Ultimately, once trust is unlocked, users need three things. They need explainability; they want to understand why. They want reliability; they want to know that it works every time they go to it. And agency; they want to have control over it and when they use it. When you deliver on these things, adoption is never a struggle. It is natural and they trust it.
Prashant Desale
Prashant Desale: Here is a playbook that worked for us and we would recommend to everybody who is thinking about leveraging AI in your product lines. It's a very simple three-step playbook that we strongly believe will work across the board.
First, find a friction that is meaningful for you to solve for your customers. This friction could be something that brings a very high value or high-value return to your customers. Your customer could be an internal developer, your partner, or your end consumer. Whoever it is, find a friction that is meaningful to be solved.
Second, measure the human impact of your solution. AI is not just about efficiency, accuracy, and cost reduction. We strongly believe AI should be leveraged to bring a positive impact on human life.
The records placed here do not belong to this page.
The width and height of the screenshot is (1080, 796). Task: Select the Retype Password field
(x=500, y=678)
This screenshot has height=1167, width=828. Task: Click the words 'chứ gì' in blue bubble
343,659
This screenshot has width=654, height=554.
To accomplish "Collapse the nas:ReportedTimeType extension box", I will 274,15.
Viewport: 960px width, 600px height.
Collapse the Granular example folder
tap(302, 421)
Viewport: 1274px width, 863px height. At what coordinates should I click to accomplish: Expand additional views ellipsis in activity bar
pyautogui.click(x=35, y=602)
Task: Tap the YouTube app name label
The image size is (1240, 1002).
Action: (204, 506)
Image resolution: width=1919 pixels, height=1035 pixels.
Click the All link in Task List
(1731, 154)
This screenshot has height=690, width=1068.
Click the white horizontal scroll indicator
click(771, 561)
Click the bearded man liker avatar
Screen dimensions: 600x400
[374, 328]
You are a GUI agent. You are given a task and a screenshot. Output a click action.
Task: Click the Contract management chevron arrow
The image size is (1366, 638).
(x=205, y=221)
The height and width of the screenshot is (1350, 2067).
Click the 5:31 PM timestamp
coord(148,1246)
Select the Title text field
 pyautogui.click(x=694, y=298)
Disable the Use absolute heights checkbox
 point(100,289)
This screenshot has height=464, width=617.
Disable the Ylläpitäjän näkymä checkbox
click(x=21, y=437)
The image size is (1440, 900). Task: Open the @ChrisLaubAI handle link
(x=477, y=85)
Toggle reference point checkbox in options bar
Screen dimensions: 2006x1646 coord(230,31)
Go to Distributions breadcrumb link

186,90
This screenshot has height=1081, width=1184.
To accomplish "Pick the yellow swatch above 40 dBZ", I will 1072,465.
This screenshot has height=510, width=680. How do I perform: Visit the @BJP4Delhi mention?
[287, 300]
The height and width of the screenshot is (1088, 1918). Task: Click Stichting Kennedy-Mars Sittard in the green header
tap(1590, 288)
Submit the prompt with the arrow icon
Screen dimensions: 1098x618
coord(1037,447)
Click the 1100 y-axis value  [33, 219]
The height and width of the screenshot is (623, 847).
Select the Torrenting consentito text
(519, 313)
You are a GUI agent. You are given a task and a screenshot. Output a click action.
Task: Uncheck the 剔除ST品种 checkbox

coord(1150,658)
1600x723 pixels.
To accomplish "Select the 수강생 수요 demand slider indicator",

Measure the impact of your solution on human life.
Third, make sure trust is built in as a non-negotiable KPI from day one on the solution that you're thinking about.
We are not experts and we're not done. We are still learning. That's why we are also here to learn from all of you. There are certain things that we are still trying to figure out. Number one, everything that we have built now is on more modern technology, but we have a lot of legacy systems that are built 20 years ago, 15 years ago. We're trying to figure out how to embed AI into our legacy systems, and most importantly, how do we embed the trust into the legacy system?
Second, we are building a lot of AI agents now, not just to make decisions for the users, but actually to take actions on behalf of the users. What we are trying to figure out is how do we govern all these different AI agents to make sure that trust is never broken?
Jennifer Whitmire
Jennifer Whitmire: Leadership itself must evolve. What does it mean to manage trust at large scale for organizations? There have been sessions, and I really hope that we all can learn from each other about how we start to lead an organization into the AI age, because we have to lead it at scale and it's got to have the trust of the individuals. We don't have all the answers, but we really hope that we can help and learn from each other while we're here.
Prashant Desale
Prashant Desale: With that, we'll leave you with one final thought. AI is not going to transform enterprises because you have a complex model or complex technology. It's going to transform enterprises if you focus on solving problems by designing a system for the flow that you have. Keep the human in the center of your design and make trust a non-negotiable KPI, or the foundational element for your design.
Remember at the beginning of the presentation I shared one stat: $250 billion plus 80% of those projects fail. Now I'm happy to report that our project is part of the remaining 20% that succeeded, and this time I'm not making it up. That's something that we have tested success now with what we have done.
Jennifer Whitmire
Jennifer Whitmire: Absolutely. Thank you. If I think about our AI, it's always available. Our solution doesn't need a coffee break. It doesn't need a motivational speaker or a poster. It's just there, and it always works, and it's trust. Both our internal and external customers greatly appreciate that.
Everyone can breathe a sigh of relief. Thank you so much, and thanks for coming.
Prashant Desale
Prashant Desale: Thank you again. There's a link to our WEX technology blog. We publish a lot of technical information on it. Please follow, and if you have any questions, please ask ChatGPT. We'll do the same thing. All right, thank you.